118E35|第118回 医師国家試験 過去問
88歳の女性。腰痛を主訴に救急車で搬入された。今朝、自宅で転倒してから腰痛のため歩けなくなったため救急車を要請した。高血圧症と認知症で治療中である。改訂長谷川式簡易知能評価スケールで 7 点(30 点満点)。要介護度は要介護 1 である。腰椎エックス線写真で第 3 腰椎の圧迫骨折を認め、疼痛管理とリハビリテーションを目的に入院となった。入院 1 か月後に状態が安定したので、退院後の方針について夫と話し合いとなった。 夫への説明で適切なのはどれか。
解答・解説を見る
正解: d
正解
d 「話し合いで決まったことでも後で変更できます」
考え方
退院支援や ACP、アドバンス・ケア・プランニングは、一度決めて終わりの固定的なものではありません。

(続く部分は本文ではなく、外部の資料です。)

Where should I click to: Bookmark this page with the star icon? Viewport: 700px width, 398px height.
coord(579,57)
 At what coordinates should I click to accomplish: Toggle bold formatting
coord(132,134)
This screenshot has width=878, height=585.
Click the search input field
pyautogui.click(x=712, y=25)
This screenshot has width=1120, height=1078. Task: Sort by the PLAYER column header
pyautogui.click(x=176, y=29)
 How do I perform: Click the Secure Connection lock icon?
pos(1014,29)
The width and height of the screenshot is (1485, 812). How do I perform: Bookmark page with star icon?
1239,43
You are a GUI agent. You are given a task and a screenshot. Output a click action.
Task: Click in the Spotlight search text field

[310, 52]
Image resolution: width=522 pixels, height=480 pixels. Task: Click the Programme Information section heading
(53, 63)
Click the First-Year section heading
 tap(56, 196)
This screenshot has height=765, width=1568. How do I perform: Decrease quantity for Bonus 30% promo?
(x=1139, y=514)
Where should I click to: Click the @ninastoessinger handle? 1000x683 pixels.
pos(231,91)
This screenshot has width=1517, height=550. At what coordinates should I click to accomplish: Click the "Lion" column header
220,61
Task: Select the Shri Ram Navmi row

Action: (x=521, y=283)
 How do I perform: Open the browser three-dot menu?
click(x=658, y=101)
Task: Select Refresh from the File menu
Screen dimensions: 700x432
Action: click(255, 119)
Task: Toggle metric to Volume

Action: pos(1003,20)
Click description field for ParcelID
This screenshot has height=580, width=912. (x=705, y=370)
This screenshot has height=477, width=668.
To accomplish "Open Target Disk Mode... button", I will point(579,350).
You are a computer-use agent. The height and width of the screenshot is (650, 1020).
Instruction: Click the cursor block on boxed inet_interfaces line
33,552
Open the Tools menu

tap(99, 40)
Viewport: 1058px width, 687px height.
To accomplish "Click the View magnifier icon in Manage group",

病状、生活環境、介護力、本人や家族の希望は変化し得るため、話し合いで決めた内容も後から見直し、変更できます。
この説明が最も適切です。
この症例で大切なこと
認知症があっても、本人の意思や好みを可能な範囲で確認し、家族とともに支援していく姿勢が重要です。
また、退院後の生活を支えるには医療だけでなく介護との連携が欠かせません。
各選択肢の整理
a 「話し合いの内容は文書では残しません」
誤りです。重要な話し合いの内容は記録し、関係者で共有することが必要です。b 「配偶者は代理意思決定者にはなれません」
誤りです。日本では家族、特に配偶者が本人の意思を推定しながら意思決定を支援することが一般的です。c 「本人は認知症があるので参加は不要です」
誤りです。認知症があっても、本人の理解力に応じて説明し、可能な限り参加してもらうことが大切です。d 「話し合いで決まったことでも後で変更できます」
正解です。ACP や退院後方針は継続的に見直す前提で考えます。e 「ケアマネジャーに話し合いの内容を伝える必要はありません」
誤りです。退院後サービスの調整にはケアマネジャーとの情報共有が重要です。
ひっかけポイント
認知症があると、本人を話し合いから外してよいと考えがちですが、それは適切ではありません。
本人の残存する意思能力を尊重することが基本です。
また、話し合いの内容は固定ではなく、状況に応じて更新するという視点も重要です。
覚えるポイント
退院支援や ACP では、
- 本人を可能な範囲で参加させる
- 家族と共有する
- 多職種と連携する
- 内容は後から見直せる
という流れで考えると整理しやすくなります。